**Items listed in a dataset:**

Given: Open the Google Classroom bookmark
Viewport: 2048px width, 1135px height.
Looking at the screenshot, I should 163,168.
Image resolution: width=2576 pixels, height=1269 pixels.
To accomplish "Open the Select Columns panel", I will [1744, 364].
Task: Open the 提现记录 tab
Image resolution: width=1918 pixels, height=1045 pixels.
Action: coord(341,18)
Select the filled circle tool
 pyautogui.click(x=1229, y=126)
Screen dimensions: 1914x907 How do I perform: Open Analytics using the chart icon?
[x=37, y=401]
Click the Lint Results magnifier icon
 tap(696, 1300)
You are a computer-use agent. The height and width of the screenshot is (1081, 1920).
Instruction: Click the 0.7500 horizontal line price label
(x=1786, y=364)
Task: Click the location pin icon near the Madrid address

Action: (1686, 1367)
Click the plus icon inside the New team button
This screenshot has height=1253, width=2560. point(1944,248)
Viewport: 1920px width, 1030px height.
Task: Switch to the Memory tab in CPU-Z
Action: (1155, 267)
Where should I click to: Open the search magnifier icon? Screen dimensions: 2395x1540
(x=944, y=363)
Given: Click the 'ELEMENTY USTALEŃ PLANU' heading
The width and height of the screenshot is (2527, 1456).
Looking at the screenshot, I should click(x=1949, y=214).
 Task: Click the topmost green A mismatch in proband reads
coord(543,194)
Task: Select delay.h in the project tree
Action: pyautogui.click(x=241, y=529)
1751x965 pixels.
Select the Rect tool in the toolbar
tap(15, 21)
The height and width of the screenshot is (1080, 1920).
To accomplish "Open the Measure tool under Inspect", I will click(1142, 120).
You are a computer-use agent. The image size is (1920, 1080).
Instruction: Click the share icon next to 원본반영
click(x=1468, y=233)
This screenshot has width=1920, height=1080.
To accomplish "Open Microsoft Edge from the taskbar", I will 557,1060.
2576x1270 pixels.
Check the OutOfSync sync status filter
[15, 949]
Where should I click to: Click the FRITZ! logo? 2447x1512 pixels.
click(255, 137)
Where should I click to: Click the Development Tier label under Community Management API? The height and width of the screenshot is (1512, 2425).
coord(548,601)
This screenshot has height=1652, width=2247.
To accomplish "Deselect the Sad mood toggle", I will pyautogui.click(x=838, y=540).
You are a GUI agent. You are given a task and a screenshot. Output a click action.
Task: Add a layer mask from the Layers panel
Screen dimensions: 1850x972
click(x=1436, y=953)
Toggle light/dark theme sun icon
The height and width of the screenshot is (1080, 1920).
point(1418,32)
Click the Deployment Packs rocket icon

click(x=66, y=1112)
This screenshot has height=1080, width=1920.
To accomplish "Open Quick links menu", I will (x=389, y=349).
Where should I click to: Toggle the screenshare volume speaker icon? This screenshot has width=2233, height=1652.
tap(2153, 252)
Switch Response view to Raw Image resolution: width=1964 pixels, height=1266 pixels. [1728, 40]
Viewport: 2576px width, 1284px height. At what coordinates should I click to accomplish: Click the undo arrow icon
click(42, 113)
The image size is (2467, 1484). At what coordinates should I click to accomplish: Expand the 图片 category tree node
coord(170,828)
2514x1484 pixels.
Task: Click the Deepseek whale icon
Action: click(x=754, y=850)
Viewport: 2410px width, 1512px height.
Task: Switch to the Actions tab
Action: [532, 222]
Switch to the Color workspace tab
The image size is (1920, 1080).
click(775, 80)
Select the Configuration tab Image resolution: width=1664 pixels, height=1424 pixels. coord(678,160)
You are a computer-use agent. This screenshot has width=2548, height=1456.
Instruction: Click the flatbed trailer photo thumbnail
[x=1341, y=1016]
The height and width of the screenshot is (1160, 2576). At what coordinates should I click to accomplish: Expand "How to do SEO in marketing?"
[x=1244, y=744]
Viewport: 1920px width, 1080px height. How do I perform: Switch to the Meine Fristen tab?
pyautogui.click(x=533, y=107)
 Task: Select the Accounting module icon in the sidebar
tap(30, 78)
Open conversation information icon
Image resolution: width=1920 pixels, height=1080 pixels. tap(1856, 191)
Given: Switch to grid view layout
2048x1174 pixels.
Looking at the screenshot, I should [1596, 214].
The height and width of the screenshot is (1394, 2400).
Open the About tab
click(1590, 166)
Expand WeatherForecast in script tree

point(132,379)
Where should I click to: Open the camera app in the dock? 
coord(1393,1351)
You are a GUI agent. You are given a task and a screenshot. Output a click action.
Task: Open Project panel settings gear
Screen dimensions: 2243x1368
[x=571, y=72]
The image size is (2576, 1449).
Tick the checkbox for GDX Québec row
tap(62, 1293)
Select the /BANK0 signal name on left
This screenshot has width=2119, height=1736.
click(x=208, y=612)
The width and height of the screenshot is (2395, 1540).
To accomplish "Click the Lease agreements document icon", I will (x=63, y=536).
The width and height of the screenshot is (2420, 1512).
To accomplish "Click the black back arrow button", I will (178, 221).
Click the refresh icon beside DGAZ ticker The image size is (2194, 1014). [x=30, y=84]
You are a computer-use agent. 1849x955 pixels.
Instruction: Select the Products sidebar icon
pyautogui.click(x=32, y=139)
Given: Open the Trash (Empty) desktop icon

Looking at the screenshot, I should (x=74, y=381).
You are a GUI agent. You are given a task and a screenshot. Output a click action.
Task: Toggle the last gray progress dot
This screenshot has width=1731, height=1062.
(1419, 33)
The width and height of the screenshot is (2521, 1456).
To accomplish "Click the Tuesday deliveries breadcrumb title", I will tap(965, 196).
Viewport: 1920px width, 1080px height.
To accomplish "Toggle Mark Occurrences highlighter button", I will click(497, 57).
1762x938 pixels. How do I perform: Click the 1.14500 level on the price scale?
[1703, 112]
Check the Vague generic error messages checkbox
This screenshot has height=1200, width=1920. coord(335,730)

**TASK GOAL:**
Give all the lines above again, exactly.

**YOUR SOLUTION:**
Given: Open the Google Classroom bookmark
Viewport: 2048px width, 1135px height.
Looking at the screenshot, I should 163,168.
Image resolution: width=2576 pixels, height=1269 pixels.
To accomplish "Open the Select Columns panel", I will [1744, 364].
Task: Open the 提现记录 tab
Image resolution: width=1918 pixels, height=1045 pixels.
Action: coord(341,18)
Select the filled circle tool
 pyautogui.click(x=1229, y=126)
Screen dimensions: 1914x907 How do I perform: Open Analytics using the chart icon?
[x=37, y=401]
Click the Lint Results magnifier icon
 tap(696, 1300)
You are a computer-use agent. The height and width of the screenshot is (1081, 1920).
Instruction: Click the 0.7500 horizontal line price label
(x=1786, y=364)
Task: Click the location pin icon near the Madrid address

Action: (1686, 1367)
Click the plus icon inside the New team button
This screenshot has height=1253, width=2560. point(1944,248)
Viewport: 1920px width, 1030px height.
Task: Switch to the Memory tab in CPU-Z
Action: (1155, 267)
Where should I click to: Open the search magnifier icon? Screen dimensions: 2395x1540
(x=944, y=363)
Given: Click the 'ELEMENTY USTALEŃ PLANU' heading
The width and height of the screenshot is (2527, 1456).
Looking at the screenshot, I should click(x=1949, y=214).
 Task: Click the topmost green A mismatch in proband reads
coord(543,194)
Task: Select delay.h in the project tree
Action: pyautogui.click(x=241, y=529)
1751x965 pixels.
Select the Rect tool in the toolbar
tap(15, 21)
The height and width of the screenshot is (1080, 1920).
To accomplish "Open the Measure tool under Inspect", I will click(1142, 120).
You are a computer-use agent. The image size is (1920, 1080).
Instruction: Click the share icon next to 원본반영
click(x=1468, y=233)
This screenshot has width=1920, height=1080.
To accomplish "Open Microsoft Edge from the taskbar", I will 557,1060.
2576x1270 pixels.
Check the OutOfSync sync status filter
[15, 949]
Where should I click to: Click the FRITZ! logo? 2447x1512 pixels.
click(255, 137)
Where should I click to: Click the Development Tier label under Community Management API? The height and width of the screenshot is (1512, 2425).
coord(548,601)
This screenshot has height=1652, width=2247.
To accomplish "Deselect the Sad mood toggle", I will pyautogui.click(x=838, y=540).
You are a GUI agent. You are given a task and a screenshot. Output a click action.
Task: Add a layer mask from the Layers panel
Screen dimensions: 1850x972
click(x=1436, y=953)
Toggle light/dark theme sun icon
The height and width of the screenshot is (1080, 1920).
point(1418,32)
Click the Deployment Packs rocket icon

click(x=66, y=1112)
This screenshot has height=1080, width=1920.
To accomplish "Open Quick links menu", I will (x=389, y=349).
Where should I click to: Toggle the screenshare volume speaker icon? This screenshot has width=2233, height=1652.
tap(2153, 252)
Switch Response view to Raw Image resolution: width=1964 pixels, height=1266 pixels. [1728, 40]
Viewport: 2576px width, 1284px height. At what coordinates should I click to accomplish: Click the undo arrow icon
click(42, 113)
The image size is (2467, 1484). At what coordinates should I click to accomplish: Expand the 图片 category tree node
coord(170,828)
2514x1484 pixels.
Task: Click the Deepseek whale icon
Action: click(x=754, y=850)
Viewport: 2410px width, 1512px height.
Task: Switch to the Actions tab
Action: [532, 222]
Switch to the Color workspace tab
The image size is (1920, 1080).
click(775, 80)
Select the Configuration tab Image resolution: width=1664 pixels, height=1424 pixels. coord(678,160)
You are a computer-use agent. This screenshot has width=2548, height=1456.
Instruction: Click the flatbed trailer photo thumbnail
[x=1341, y=1016]
The height and width of the screenshot is (1160, 2576). At what coordinates should I click to accomplish: Expand "How to do SEO in marketing?"
[x=1244, y=744]
Viewport: 1920px width, 1080px height. How do I perform: Switch to the Meine Fristen tab?
pyautogui.click(x=533, y=107)
 Task: Select the Accounting module icon in the sidebar
tap(30, 78)
Open conversation information icon
Image resolution: width=1920 pixels, height=1080 pixels. tap(1856, 191)
Given: Switch to grid view layout
2048x1174 pixels.
Looking at the screenshot, I should [1596, 214].
The height and width of the screenshot is (1394, 2400).
Open the About tab
click(1590, 166)
Expand WeatherForecast in script tree

point(132,379)
Where should I click to: Open the camera app in the dock? 
coord(1393,1351)
You are a GUI agent. You are given a task and a screenshot. Output a click action.
Task: Open Project panel settings gear
Screen dimensions: 2243x1368
[x=571, y=72]
The image size is (2576, 1449).
Tick the checkbox for GDX Québec row
tap(62, 1293)
Select the /BANK0 signal name on left
This screenshot has width=2119, height=1736.
click(x=208, y=612)
The width and height of the screenshot is (2395, 1540).
To accomplish "Click the Lease agreements document icon", I will (x=63, y=536).
The width and height of the screenshot is (2420, 1512).
To accomplish "Click the black back arrow button", I will (178, 221).
Click the refresh icon beside DGAZ ticker The image size is (2194, 1014). [x=30, y=84]
You are a computer-use agent. 1849x955 pixels.
Instruction: Select the Products sidebar icon
pyautogui.click(x=32, y=139)
Given: Open the Trash (Empty) desktop icon

Looking at the screenshot, I should (x=74, y=381).
You are a GUI agent. You are given a task and a screenshot. Output a click action.
Task: Toggle the last gray progress dot
This screenshot has width=1731, height=1062.
(1419, 33)
The width and height of the screenshot is (2521, 1456).
To accomplish "Click the Tuesday deliveries breadcrumb title", I will tap(965, 196).
Viewport: 1920px width, 1080px height.
To accomplish "Toggle Mark Occurrences highlighter button", I will click(497, 57).
1762x938 pixels. How do I perform: Click the 1.14500 level on the price scale?
[1703, 112]
Check the Vague generic error messages checkbox
This screenshot has height=1200, width=1920. coord(335,730)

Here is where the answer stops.